New frontiers in artificial intelligence JSAI 2008 by Hiromitsu Hattori, Takahiro Kawamura, Tsuyoshi Ide, Makoto Yokoo, Yohei Murakami

This publication contains award papers from the twenty second Annual convention of the japanese Society for man made Intelligence, held in Asahikawa, Japan, in June 2008 and chosen papers from 3 co-located foreign workshops.

The quantity starts off with eight award successful papers of the JSAI 2008 major convention that have been chosen between greater than four hundred shows. they're observed by means of 18 revised complete workshop papers, conscientiously reviewed and chosen from 34 shows on the following 3 co-located foreign workshops: common sense and Engineering of typical Language Semantics (LENLS 2008), the 2d overseas Workshop on Juris-Informatics (JURISIN 2008), and the first foreign Workshop on Laughter in interplay and physique circulation (LIBM 2008).

However, if we assume the subtree is solved by a centralized MDP (in which the current state is fully observable), we cannot estimate the new synchronized belief state after communication. Thus, we assign default policies to agents whose policies are not assigned yet and estimate the new synchronized belief state after communication assuming these agents use the default policies. We can use these default policies also for evaluating the expected reward for the current k steps. In this case, the heuristic function is no longer admissible, but it can prune more nodes and the run-time can be reduced.

However, the number of joint (small) policies grows exponentially to the length of the time horizon. To overcome this problem, we introduce an idea that resembles the Point-based Value Iteration (PBVI) algorithm [9] for single agent POMDPs. More specifically, we use a fixed number of representative belief points and compute the k-step optimal joint policy for each representative belief point. By using a fixed number of representative belief points, the obtained policy can be suboptimal. However, as shown in [9], we can bound the the difference between the obtained approximated policy and the optimal policy.

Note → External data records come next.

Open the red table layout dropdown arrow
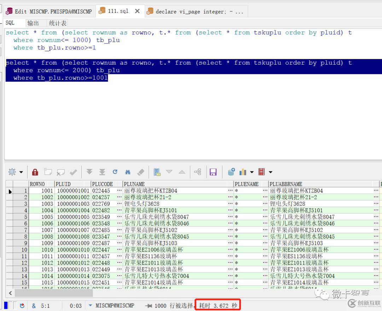 [x=271, y=172]
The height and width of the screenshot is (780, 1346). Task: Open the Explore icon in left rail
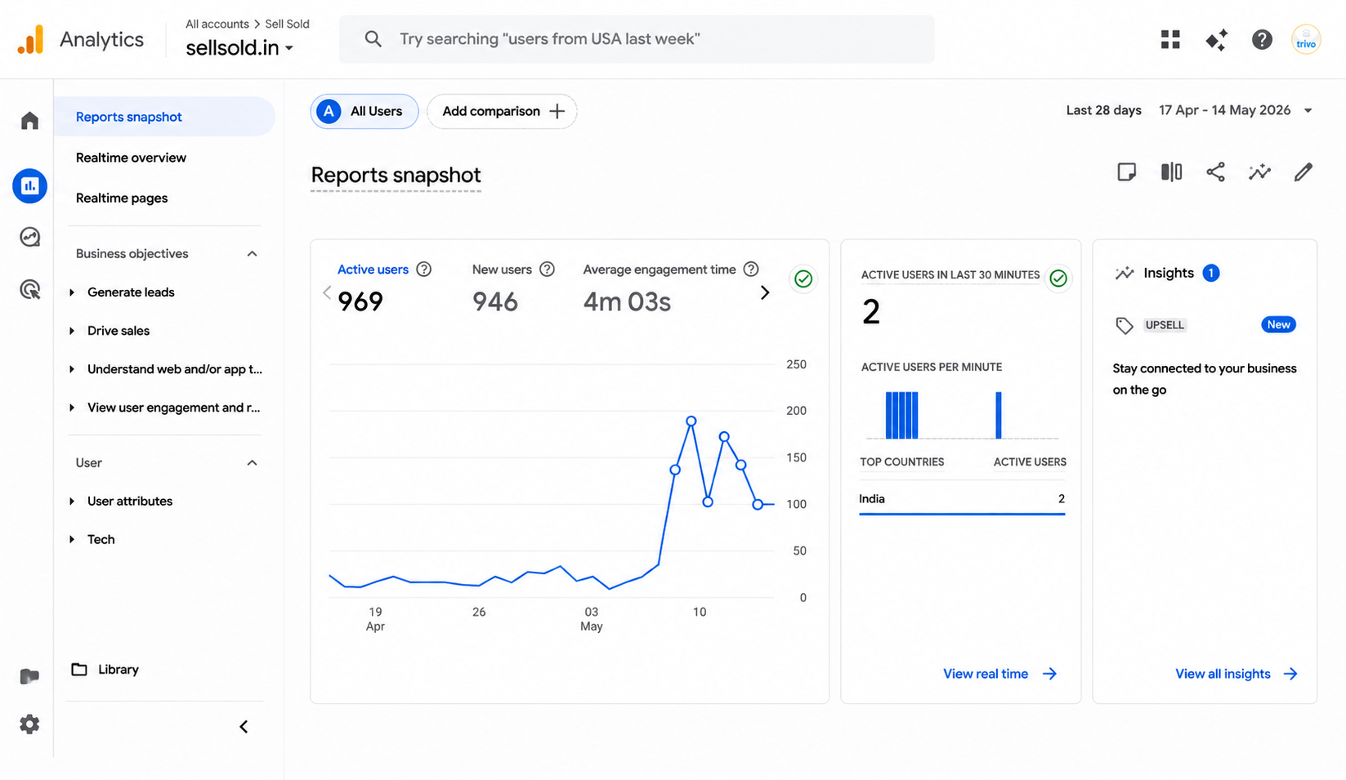[29, 237]
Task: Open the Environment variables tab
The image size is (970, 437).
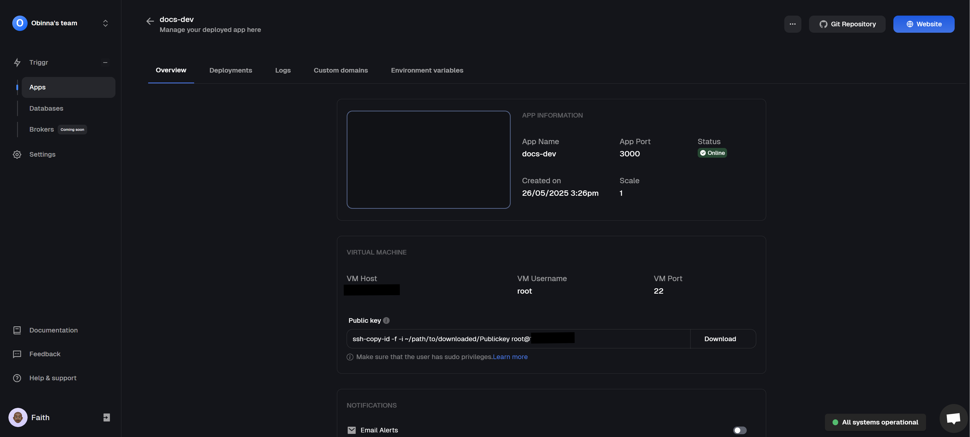Action: (427, 70)
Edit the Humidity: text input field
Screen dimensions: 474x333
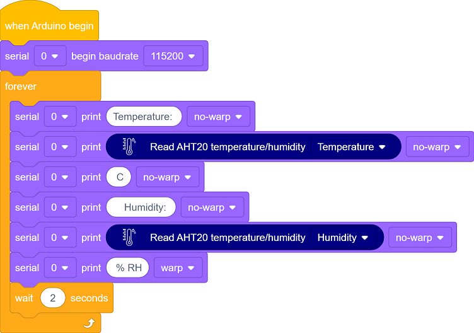pos(141,207)

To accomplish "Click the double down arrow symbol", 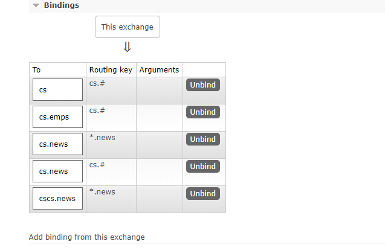I will pyautogui.click(x=127, y=47).
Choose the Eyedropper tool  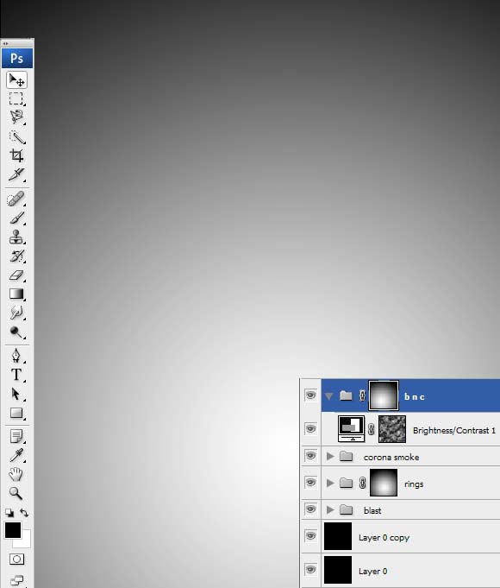(x=16, y=455)
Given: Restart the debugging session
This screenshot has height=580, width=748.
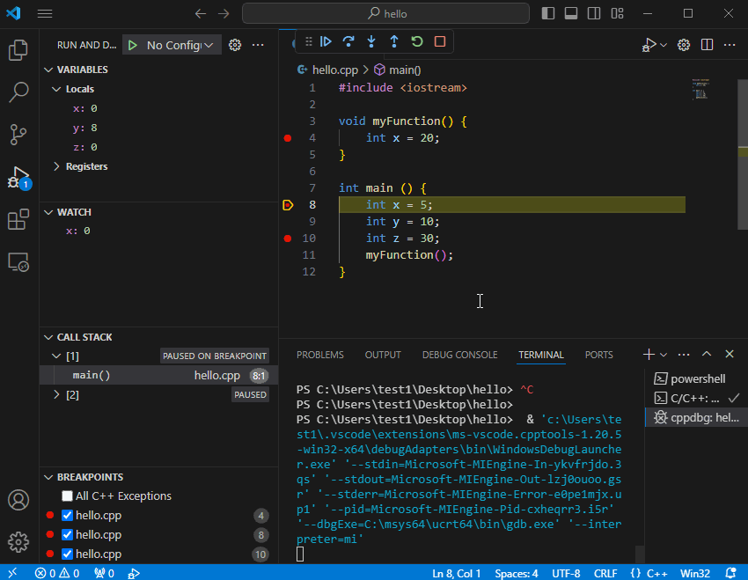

Based on the area it is scanning, each sensor receives observations that can have false positives and false negatives. Sensors’ observations and transitions are independent of each other’s actions. Each agent incurs a scanning cost whether the target is present or not, but no cost if it is turned off. There is a high reward for successfully tracking a target. 1 Existing Algorithms LID-JESP The locally optimal policy generation algorithm called LID-JESP (Locally interacting distributed joint search for policies) is based on DBA [10] and JESP [3].